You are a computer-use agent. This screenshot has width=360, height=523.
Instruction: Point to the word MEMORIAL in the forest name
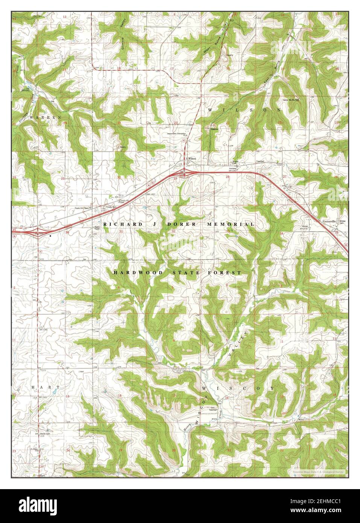(x=230, y=224)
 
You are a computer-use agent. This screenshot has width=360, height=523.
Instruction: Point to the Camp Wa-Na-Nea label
(x=291, y=100)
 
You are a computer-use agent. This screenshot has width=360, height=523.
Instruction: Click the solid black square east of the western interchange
(x=50, y=236)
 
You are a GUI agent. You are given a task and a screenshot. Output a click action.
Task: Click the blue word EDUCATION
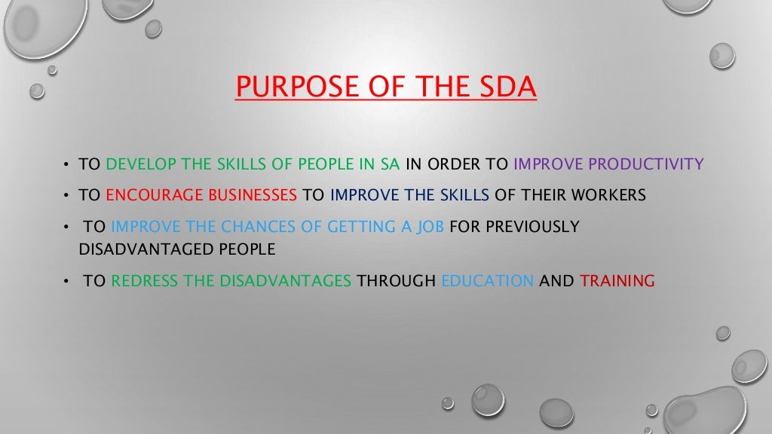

........

◆ Problem description:
Lay out all of the material above as a Markdown table with two columns, Row and Material line, giving each nonblank line its own numbered row and skipping blank lines. Leave the pictures out of the answer.

◆ Final result:
| Row | Material line |
|---|---|
| 1 | You are a computer-use agent. This screenshot has width=360, height=523. |
| 2 | Instruction: Point to the word MEMORIAL in the forest name |
| 3 | (x=230, y=224) |
| 4 | You are a computer-use agent. This screenshot has width=360, height=523. |
| 5 | Instruction: Point to the Camp Wa-Na-Nea label |
| 6 | (x=291, y=100) |
| 7 | You are a computer-use agent. This screenshot has width=360, height=523. |
| 8 | Instruction: Click the solid black square east of the western interchange |
| 9 | (x=50, y=236) |
| 10 | You are a GUI agent. You are given a task and a screenshot. Output a click action. |
| 11 | Task: Click the blue word EDUCATION |